La Banque centrale de Russie a déclaré vendredi engager des poursuites judiciaires contre Euroclear, l’institution financière basée à Bruxelles, devant un tribunal de Moscou. Elle reproche à l’établissement de prendre des mesures qui entravent sa capacité à disposer librement de ses fonds et de ses titres.
Dans un communiqué officiel, la Banque de Russie affirme que « les mécanismes d’utilisation directe ou indirecte des avoirs de la Banque de Russie, ainsi que toute autre forme d’utilisation non autorisée, sont illégaux ». Elle invoque notamment une violation du principe d’immunité souveraine des avoirs d’État, reconnu par le droit international.
Un contentieux lié au gel des actifs russes en Europe
Cette annonce intervient dans un contexte européen particulièrement sensible. Les États membres de l’Union européenne doivent se prononcer sur une clause permettant de geler les actifs souverains russes aussi longtemps que nécessaire, sans devoir renouveler ce gel tous les six mois à l’unanimité. Cette évolution vise à éviter un blocage potentiel par des pays prorusses, dont la Hongrie.

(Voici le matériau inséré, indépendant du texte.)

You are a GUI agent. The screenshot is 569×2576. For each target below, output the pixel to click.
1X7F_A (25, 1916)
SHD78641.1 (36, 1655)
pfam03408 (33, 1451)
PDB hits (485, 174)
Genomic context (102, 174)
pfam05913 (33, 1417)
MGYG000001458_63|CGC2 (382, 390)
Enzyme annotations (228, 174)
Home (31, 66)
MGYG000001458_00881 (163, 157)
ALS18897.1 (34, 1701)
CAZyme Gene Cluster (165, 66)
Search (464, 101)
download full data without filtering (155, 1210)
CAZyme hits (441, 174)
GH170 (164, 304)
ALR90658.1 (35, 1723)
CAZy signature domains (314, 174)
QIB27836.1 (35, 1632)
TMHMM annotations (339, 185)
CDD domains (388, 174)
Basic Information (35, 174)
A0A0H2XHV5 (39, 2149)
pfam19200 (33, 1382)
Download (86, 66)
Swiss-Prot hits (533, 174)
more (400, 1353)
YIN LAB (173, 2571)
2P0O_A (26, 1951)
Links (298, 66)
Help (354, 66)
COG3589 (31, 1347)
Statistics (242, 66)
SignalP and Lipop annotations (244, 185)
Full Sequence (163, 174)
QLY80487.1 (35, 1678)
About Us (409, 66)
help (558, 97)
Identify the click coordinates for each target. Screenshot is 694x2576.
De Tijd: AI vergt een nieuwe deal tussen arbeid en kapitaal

Une grande partie des avoirs russes gelés en Europe depuis l’invasion à grande échelle de l’Ukraine par Moscou en février 2022 — environ 140 milliards d’euros — est conservée chez Euroclear. À ce stade, ni l’institution financière, ni la Commission européenne, ni le gouvernement belge n’ont réagi officiellement.
Les options européennes pour financer l’Ukraine
La Banque de Russie fait référence aux propositions présentées le 3 décembre par la Commission européenne afin de répondre aux besoins financiers de l’Ukraine en 2026 et 2027. Deux pistes sont à l’étude.

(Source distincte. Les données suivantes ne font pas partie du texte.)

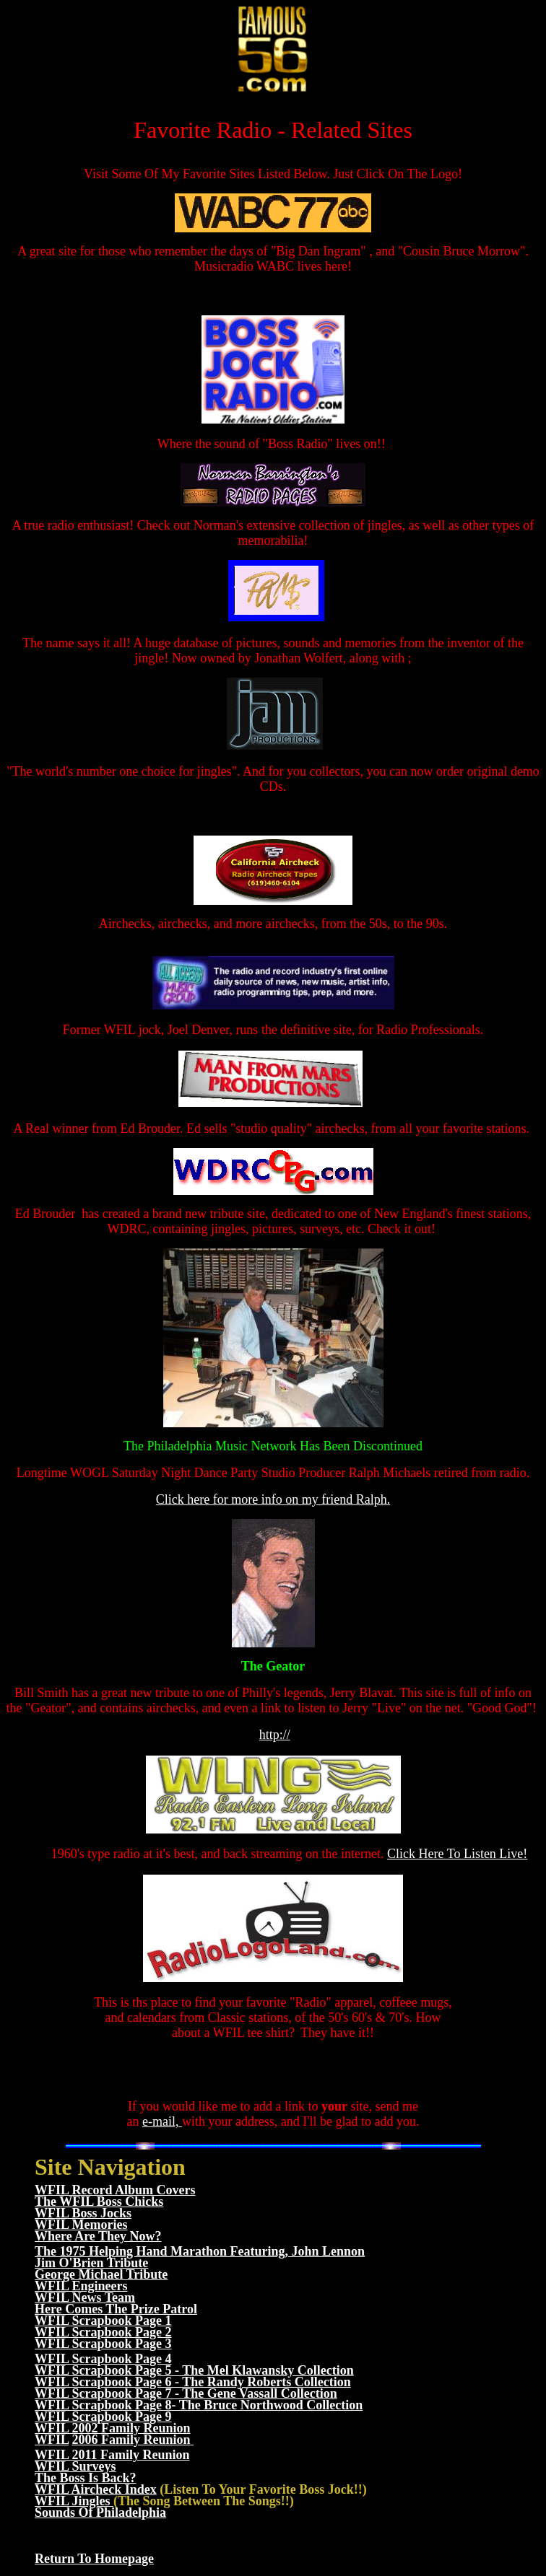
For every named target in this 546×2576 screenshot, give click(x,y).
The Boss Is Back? (85, 2478)
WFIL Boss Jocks (83, 2213)
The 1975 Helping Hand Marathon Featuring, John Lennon (200, 2251)
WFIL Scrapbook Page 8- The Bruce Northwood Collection (199, 2405)
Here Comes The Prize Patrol (116, 2309)
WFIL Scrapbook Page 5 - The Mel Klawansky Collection (194, 2370)
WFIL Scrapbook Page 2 (103, 2332)
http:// (274, 1734)
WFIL (52, 2439)
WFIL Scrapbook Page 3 (103, 2343)
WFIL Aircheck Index (96, 2489)
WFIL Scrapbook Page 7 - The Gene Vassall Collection (186, 2393)
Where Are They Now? (98, 2236)
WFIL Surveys (75, 2466)
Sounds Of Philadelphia (100, 2512)
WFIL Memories (81, 2224)
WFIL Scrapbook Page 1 (103, 2320)
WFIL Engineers (81, 2286)
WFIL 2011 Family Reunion (112, 2455)
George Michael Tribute (101, 2274)
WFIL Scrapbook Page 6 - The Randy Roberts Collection (193, 2382)
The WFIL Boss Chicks (99, 2201)
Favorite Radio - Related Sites (273, 130)
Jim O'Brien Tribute (91, 2263)
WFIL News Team (85, 2297)
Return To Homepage (94, 2558)
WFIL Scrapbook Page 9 (103, 2416)
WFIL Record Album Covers (115, 2190)
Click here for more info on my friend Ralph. (273, 1499)
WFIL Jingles (74, 2501)
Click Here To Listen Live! (457, 1853)
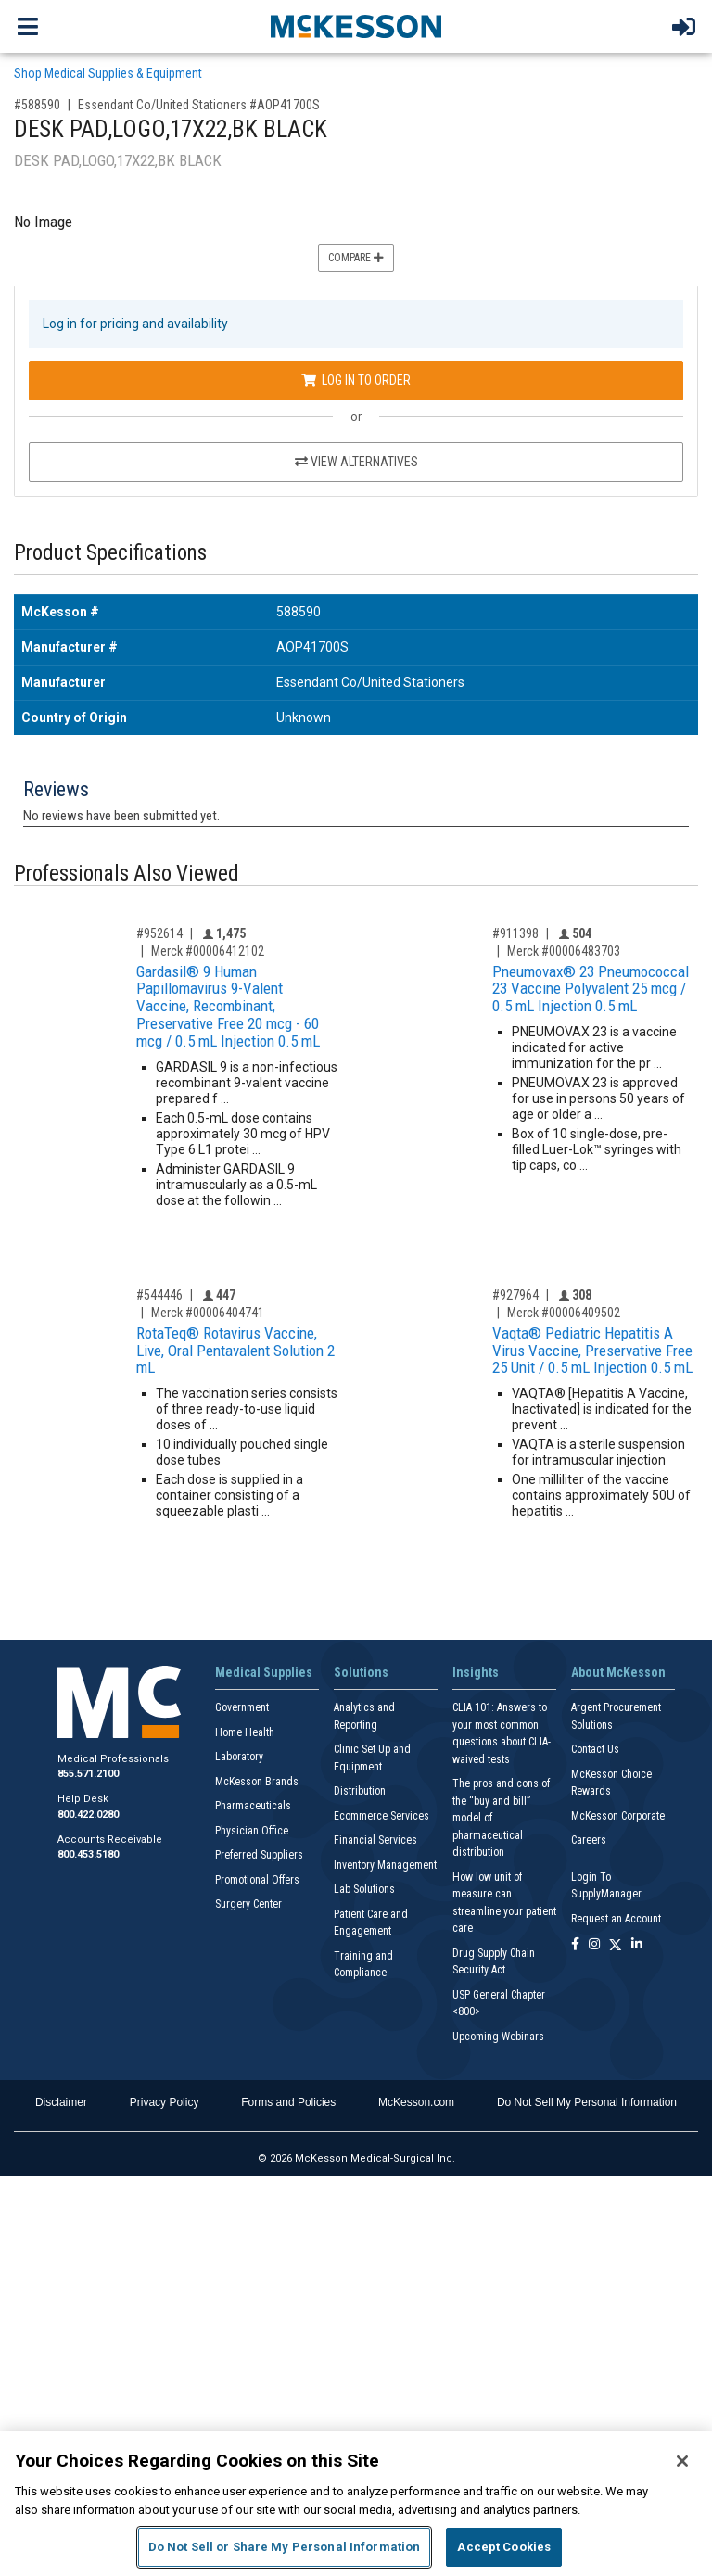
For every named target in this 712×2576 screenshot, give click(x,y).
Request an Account (616, 1918)
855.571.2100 (88, 1774)
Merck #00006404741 (207, 1312)
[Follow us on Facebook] (575, 1945)
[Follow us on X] (615, 1945)
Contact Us (595, 1749)
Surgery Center (248, 1903)
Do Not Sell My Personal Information (587, 2102)
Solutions (361, 1672)
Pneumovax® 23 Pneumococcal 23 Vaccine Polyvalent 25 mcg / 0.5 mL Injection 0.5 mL (590, 988)
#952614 (159, 933)
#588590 (37, 104)
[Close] (682, 2461)
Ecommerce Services (381, 1815)
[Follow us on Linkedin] (636, 1945)
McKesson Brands (257, 1781)
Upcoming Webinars (498, 2036)
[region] (356, 2503)
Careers (588, 1840)
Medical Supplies (263, 1672)
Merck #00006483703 (563, 951)
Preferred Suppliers (259, 1854)
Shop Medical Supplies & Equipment (108, 73)
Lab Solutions (364, 1889)
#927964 (515, 1295)
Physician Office (251, 1830)
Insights (475, 1672)
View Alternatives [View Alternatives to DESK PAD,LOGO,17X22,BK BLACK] (356, 461)
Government (242, 1707)
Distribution (360, 1790)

La première consiste à emprunter des liquidités auprès des institutions financières de l’UE détenant des actifs souverains russes, afin d’accorder un prêt à l’Ukraine. Kyiv ne serait tenue de rembourser ce prêt que si la Russie versait des réparations. La seconde option repose sur un emprunt communautaire de l’Union européenne.
Le recours à l’article 122 du traité européen
Les propositions de la Commission seront examinées par les chefs d’État et de gouvernement lors du Conseil européen des 18 et 19 décembre à Bruxelles. En attendant, les ambassadeurs des Vingt-Sept espèrent s’accorder sur le recours à l’article 122 du Traité sur le fonctionnement de l’Union européenne.
Cet article permet l’adoption de mesures économiques d’urgence par un vote à la majorité qualifiée, ouvrant la voie à un gel indéfini des actifs russes, estimés à près de 200 milliards d’euros.
Paris assume un gel prolongé des avoirs russes
Le ministre français des Affaires étrangères, Jean-Noël Barrot, a confirmé cette orientation sur franceinfo :
« Aujourd’hui, les Européens vont décider de priver la Russie des actifs placés en Europe — 200 milliards d’euros — aussi longtemps que nécessaire, jusqu’à ce que la Russie cesse sa guerre d’agression et verse des réparations à l’Ukraine. »
Il a ajouté que les Européens ne souhaitent « laisser personne décider à leur place » et assument le blocage prolongé de ces sommes.
Moscou menace d’une riposte judiciaire internationale
Les autorités russes ont averti à plusieurs reprises que la mise en œuvre d’un « prêt de réparation » entraînerait « la réaction la plus sévère ». La Banque centrale de Russie a confirmé vendredi qu’un tel projet serait contesté devant les tribunaux nationaux, les juridictions d’États étrangers, les organisations internationales, ainsi que les tribunaux arbitraux et autres instances judiciaires internationales.